There was a much larger temperature lag and eventual difference, only reaching 103C.

Next was a regular volcano nozzle:

Temp detected at nozzle: 170C

This is why I believe that the thermistor doesn't have a good amount of thermal coupling with the nozzle. Some kind of TIM would likely be needed to get an accurate temperature reading.

Lastly, I tested out the supervolcano with 3 9mm extenders (Ideally, I'd just use 1 30mm extender but I'd need to get a suitable M6 tap)

Temp detected at nozzle: 123C

TriangleLab's copper melt zone extenders may work better for this application. Regardless, next I will be testing out the flow rates in a future Project Log.

Ahh yeus the Octopus Pro has finally arrived.
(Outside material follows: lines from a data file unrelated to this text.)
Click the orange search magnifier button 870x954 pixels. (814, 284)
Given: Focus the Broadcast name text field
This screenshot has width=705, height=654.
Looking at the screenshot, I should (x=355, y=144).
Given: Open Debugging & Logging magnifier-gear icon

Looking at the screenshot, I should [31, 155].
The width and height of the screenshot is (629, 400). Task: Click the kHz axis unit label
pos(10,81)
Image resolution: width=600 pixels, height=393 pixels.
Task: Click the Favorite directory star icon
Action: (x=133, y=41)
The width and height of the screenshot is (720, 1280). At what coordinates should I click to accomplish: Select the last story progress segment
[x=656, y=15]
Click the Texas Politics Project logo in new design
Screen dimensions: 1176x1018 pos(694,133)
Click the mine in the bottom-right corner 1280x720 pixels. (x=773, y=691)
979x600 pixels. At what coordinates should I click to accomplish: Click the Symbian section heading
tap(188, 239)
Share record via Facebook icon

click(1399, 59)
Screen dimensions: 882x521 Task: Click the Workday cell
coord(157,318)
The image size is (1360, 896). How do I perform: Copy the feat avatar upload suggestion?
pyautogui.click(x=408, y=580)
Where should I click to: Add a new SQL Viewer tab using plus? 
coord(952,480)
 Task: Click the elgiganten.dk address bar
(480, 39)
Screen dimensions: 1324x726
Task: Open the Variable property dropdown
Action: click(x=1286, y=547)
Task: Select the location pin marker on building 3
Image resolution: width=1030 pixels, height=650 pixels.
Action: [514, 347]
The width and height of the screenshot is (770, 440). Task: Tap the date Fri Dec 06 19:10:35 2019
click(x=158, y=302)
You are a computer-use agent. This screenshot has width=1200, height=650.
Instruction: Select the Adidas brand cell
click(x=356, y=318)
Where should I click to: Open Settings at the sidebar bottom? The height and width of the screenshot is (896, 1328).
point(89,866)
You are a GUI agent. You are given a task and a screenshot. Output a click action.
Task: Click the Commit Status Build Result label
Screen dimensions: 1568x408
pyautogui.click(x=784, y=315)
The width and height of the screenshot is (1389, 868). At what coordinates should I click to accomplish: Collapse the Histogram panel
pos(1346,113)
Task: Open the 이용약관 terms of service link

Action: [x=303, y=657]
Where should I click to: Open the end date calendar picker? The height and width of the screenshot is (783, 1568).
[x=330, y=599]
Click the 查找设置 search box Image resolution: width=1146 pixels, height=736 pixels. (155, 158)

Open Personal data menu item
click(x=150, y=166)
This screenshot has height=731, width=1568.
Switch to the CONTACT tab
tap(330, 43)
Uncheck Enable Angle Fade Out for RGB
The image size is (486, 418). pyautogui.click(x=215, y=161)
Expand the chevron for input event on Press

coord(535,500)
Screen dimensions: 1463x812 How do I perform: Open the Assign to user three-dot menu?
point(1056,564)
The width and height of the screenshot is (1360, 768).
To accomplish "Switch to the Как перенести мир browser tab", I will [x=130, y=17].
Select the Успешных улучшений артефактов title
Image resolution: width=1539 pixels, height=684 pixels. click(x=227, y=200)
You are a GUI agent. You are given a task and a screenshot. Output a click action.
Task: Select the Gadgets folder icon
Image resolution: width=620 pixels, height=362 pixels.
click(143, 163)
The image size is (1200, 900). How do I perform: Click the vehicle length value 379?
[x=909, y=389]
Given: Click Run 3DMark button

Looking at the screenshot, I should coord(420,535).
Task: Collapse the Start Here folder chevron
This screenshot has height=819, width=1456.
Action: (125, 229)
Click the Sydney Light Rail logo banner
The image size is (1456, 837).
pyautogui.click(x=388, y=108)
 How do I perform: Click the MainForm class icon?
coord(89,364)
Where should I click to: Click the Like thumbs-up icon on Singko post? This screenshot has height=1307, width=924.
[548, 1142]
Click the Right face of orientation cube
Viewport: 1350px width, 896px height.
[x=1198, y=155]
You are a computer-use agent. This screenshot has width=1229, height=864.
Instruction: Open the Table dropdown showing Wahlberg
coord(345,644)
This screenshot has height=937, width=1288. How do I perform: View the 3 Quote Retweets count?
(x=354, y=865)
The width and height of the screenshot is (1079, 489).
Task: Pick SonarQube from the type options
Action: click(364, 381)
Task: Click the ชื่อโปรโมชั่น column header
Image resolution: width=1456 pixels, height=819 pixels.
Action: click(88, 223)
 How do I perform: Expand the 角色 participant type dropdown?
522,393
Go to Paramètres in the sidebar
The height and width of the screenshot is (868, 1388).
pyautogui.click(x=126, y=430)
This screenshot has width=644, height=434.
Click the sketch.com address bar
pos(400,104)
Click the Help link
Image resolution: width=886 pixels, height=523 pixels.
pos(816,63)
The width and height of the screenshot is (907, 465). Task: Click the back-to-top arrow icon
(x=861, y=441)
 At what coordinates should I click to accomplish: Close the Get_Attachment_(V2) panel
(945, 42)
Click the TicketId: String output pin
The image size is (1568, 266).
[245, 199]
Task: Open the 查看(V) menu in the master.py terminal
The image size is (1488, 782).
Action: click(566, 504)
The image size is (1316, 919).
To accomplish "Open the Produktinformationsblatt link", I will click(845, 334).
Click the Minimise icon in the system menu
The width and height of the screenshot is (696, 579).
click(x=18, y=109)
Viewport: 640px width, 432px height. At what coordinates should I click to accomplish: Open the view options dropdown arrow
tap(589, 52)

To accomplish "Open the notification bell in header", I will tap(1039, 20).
Coming with 8 stepper drivers that can all be used to 48V and costing £36 + VAT (on the cheaper end of boards with 8 drivers), it's the best option for what I need to do. I'm no professional but I do need another 3 for my dual core SecSavr setup.

Currently trying these drivers on the DP2: 

https://hackaday.io/project/184230-dp2-repair-gd0014/log/204221-trying-the-gc6609-stepper-drivers

Me In The Past put in a great deal of effort and considerations to get the SecSavr Space to 224mm using the supervolcano.

And now I've verily leisurely cobbled some concepts together and I've only gained 8mm!

I really was thinking that switching from linear rails to tubes was really going to cut into my Z height, but that doesn't seem to be the case.

In other news, I've got a visual concept of what the remote air Slime could look like:

Heatbreak issues

While I was able to find this cool motor that has 2 independently controllable shafts, I wasn't able to find a heatbreak like this one that had a thread length of 5mm instead of the 4mm I've got. I have discovered that the white insulation is likely ceramic, as TriangleLab has this.

This means that while the 40mm nozzles, the supervolcano and the normal volcano + volcano adapter could work, stock volcanoes or v6 + volcano adapter doesn't. 

Spacers and TIM

I'd also need to look into a long M6 tap for the 30mm alu spacers. For now though, 3 9mm spacers could work. I'll see what thermal interface material options are out there for 300C operating temps.

Slime

I'm annoyed that the current Slime concept is around 150mm from the V axis rotational pivot to the front of the Slight. I've also have to think about a vacuum and Slime internal cooling, so I've decided to remove the onboard 6028. Now, I think 100mm is possible.

A few days ago, I found out, among other things, that (FR4) dust is pure poison, especially the very fine particles from specific materials and not the larger shavings from plastics and metals. 

I was already planning on HEPA filters, but I wanted to avoid the need for a vacuum and instead use the 6028 blower on the Slime. Other than blowing the particles onto some kind of catcher around the bit, I don't think I'd be able to go with that method. 

 On the same note, I want to make the printer as easy to clean as possible. This means things like centralising air intake locations so that dust only has to be cleaned in a few locations, as well as easily wipable surfaces. This is why I'm thinking of using large diameter shrinkwrap tubes as sleeving instead of cable chain / hose tube / braided sleeving (and also because I think it'll look better)

So I started to write the dependencies of components down and realised that Room > Frame > Gantry > Slime is wayyyyyy better than trying to go the other way around. Thus, I'm currently modelling the location in the room where the printer is going.

I just need to modell the curtains and bed now.

Edit 1

oouuuuuuuuuuuuuu that could be an issue. And it's not like I've got a laser measure onhand to get any precision measurements from the room so I can't just have blind faith that this is barely enough space. And I haven't even modelled the curtains in yet, which could make matters worse.

Edit 2

Quick render:

Edit 3

eeeeeeeee

I've just gone around to get more dimensional accuracy of the room. This is the curtain rail that I've just modelled. I'll have to figure something out tomorrow.